What’s Behind PAD?


Perhaps a better question to start with is what is PAD? It stands for peripheral arterial disease and at Florida Foot Health we want patients to be informed about this condition. Left untreated, it can have devastating consequences for your feet and legs.

PAD occurs when the arteries in the legs become narrowed or blocked by fatty deposits known as plaque. When plaque builds up, the arteries harden and narrow, reducing the blood flow to the legs and feet and causing poor circulation. It’s estimated that 8 to 12 million Americans have PAD. While it most commonly attacks arteries in the legs, it can also affect the arteries that go into the heart, brain, kidneys, stomach or arms. Without professional treatment, PAD can lead to heart attack, stroke and leg amputation.

Who’s at Risk?

Factors that increase your chances of developing PAD include:

  • Obesity

  • Being physically inactive

  • Smoking

  • Having one or more of the following: diabetes, high blood pressure, high cholesterol

Symptoms and Treatment

A common symptom of PAD is a feeling of tiredness or pain in your legs, thighs or buttocks that occurs when you walk but goes away when you are at rest. Other symptoms include:

  • Toe or foot pain that wakes you up from sleep

  • Ulcers or wounds on your feet or toes that are extremely slow to heal (typically still open after 8 to 12 weeks)

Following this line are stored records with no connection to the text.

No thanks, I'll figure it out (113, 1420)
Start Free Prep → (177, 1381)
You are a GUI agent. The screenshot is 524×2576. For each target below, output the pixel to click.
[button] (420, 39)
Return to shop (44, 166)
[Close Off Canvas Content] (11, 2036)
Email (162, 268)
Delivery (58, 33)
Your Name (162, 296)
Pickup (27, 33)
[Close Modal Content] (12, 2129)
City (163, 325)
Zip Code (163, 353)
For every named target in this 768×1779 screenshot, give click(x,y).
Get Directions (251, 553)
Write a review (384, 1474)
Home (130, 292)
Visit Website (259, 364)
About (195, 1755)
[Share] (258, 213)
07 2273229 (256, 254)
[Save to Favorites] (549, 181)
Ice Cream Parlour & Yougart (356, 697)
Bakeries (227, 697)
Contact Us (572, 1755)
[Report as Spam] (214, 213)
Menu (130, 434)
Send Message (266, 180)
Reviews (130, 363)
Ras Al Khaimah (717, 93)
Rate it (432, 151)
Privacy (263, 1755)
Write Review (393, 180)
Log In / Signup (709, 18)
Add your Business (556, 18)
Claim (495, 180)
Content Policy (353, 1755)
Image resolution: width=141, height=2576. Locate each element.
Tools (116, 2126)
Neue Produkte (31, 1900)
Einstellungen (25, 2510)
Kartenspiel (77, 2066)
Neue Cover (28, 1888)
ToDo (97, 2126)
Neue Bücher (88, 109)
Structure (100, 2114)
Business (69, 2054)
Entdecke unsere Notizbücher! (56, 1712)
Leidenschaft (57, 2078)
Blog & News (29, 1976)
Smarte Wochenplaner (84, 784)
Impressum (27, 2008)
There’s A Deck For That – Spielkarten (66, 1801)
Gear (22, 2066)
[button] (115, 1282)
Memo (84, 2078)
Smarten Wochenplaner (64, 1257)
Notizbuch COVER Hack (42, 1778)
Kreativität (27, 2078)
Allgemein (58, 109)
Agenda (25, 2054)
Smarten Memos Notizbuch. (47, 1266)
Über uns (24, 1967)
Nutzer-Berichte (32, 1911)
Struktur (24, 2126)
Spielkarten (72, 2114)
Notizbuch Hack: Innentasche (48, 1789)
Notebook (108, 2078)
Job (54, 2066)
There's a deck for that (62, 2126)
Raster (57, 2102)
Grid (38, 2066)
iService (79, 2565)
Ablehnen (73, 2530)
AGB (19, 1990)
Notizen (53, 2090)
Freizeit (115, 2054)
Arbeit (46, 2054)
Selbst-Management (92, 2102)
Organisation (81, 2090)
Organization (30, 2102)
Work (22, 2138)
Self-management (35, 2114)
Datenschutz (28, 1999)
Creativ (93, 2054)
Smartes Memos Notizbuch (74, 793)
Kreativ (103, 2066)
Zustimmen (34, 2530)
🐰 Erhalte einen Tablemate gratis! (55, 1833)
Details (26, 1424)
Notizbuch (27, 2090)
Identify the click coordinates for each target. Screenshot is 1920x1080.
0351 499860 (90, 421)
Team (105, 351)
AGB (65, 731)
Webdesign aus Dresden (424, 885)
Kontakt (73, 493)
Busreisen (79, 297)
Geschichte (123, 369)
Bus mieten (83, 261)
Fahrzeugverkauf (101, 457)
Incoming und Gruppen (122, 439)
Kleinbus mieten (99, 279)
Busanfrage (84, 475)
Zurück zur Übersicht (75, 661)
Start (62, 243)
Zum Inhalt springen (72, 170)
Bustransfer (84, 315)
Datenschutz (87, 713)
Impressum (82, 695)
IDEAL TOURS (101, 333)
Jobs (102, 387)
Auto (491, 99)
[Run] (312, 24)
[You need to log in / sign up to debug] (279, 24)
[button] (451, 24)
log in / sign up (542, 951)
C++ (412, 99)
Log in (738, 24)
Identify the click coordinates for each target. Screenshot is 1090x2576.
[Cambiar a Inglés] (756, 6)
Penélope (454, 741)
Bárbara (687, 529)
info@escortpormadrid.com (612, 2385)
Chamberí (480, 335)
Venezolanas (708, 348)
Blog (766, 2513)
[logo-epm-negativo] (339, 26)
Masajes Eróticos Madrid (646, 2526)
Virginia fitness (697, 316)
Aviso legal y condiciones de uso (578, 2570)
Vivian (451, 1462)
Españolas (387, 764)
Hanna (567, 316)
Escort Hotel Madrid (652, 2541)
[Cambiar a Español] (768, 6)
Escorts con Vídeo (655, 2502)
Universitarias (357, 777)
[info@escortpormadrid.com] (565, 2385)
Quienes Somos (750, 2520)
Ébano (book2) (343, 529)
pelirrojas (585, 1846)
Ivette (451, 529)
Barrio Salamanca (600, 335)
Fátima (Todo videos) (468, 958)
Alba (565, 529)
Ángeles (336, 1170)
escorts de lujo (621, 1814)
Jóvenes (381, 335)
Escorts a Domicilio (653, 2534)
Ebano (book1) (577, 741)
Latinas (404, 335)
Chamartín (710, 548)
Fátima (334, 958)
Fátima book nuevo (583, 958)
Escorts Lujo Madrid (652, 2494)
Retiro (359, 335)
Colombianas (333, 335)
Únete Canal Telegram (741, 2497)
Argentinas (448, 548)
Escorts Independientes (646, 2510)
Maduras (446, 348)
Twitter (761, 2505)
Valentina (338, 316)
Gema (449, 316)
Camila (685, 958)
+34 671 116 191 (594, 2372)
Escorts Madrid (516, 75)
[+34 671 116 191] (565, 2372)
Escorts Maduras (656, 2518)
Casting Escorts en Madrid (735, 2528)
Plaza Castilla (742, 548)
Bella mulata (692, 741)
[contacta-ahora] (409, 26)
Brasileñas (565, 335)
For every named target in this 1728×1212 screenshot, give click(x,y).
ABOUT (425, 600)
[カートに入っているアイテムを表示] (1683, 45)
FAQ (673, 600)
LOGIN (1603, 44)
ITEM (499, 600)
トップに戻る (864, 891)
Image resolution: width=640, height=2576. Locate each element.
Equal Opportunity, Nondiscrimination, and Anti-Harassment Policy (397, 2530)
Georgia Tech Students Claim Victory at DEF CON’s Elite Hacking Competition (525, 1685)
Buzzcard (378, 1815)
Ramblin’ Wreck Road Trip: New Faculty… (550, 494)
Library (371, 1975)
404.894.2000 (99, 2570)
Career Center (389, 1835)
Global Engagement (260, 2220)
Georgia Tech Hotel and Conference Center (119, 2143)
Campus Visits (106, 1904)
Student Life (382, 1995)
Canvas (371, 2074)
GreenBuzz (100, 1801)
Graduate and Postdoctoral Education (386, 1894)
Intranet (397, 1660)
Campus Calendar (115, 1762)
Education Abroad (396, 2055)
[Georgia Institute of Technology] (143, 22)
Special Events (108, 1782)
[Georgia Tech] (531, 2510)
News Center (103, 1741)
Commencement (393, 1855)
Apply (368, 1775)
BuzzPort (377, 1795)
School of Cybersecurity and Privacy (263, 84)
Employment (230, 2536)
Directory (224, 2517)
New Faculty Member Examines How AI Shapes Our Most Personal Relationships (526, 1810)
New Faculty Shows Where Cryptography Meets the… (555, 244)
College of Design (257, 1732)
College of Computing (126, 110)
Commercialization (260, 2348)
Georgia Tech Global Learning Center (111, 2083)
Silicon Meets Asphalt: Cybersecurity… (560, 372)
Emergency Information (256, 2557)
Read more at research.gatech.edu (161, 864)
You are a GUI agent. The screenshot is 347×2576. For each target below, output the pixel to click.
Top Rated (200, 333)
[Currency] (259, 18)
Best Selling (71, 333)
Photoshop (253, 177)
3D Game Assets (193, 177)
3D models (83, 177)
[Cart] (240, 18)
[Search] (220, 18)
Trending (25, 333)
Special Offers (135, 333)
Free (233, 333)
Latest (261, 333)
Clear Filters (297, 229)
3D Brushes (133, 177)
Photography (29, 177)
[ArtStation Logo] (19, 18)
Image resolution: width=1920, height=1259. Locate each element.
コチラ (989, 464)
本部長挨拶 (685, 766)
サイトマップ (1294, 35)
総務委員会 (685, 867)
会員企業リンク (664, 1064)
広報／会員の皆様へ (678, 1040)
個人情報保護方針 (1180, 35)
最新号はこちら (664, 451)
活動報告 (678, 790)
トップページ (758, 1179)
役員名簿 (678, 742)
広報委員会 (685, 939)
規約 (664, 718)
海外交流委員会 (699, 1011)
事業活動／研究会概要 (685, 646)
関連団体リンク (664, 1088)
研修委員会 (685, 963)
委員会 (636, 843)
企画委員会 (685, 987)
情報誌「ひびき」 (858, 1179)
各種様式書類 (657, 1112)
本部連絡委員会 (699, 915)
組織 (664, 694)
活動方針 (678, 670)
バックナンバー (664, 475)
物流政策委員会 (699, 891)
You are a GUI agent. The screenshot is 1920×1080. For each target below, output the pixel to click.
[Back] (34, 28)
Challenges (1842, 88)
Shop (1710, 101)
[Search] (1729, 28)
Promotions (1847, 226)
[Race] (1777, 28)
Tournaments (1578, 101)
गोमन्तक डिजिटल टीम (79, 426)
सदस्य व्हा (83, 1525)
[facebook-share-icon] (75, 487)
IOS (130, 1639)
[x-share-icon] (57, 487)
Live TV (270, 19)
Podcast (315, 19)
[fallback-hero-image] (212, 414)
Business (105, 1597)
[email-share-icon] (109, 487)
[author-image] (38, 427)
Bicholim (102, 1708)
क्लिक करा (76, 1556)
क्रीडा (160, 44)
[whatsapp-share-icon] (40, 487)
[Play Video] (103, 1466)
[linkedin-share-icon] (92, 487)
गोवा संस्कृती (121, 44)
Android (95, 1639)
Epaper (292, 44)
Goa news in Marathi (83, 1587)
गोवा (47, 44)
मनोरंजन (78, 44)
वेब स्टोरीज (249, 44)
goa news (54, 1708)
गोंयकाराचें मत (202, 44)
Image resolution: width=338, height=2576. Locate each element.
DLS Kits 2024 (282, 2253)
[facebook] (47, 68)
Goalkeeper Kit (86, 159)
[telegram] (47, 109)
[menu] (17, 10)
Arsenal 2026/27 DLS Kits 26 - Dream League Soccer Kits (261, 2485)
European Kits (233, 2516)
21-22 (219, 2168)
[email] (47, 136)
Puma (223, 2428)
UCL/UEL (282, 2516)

It’s important to note that not all patients will experience these symptoms. If you are having any pain in your legs or thighs, make an appointment with your podiatrist as soon as possible. Don’t currently see a podiatrist? Use our online directory to find one near you.

The podiatrist can perform a simple test called an ankle-brachial index (ABI) which compares the blood pressure in your ankles with the blood pressure in your arm. If your ABI is abnormal, the foot doctor will likely order other tests to determine the severity of your PAD. A number of conservative and surgical treatment options are available along with lifestyle changes which can eliminate factors that increase your PAD risk.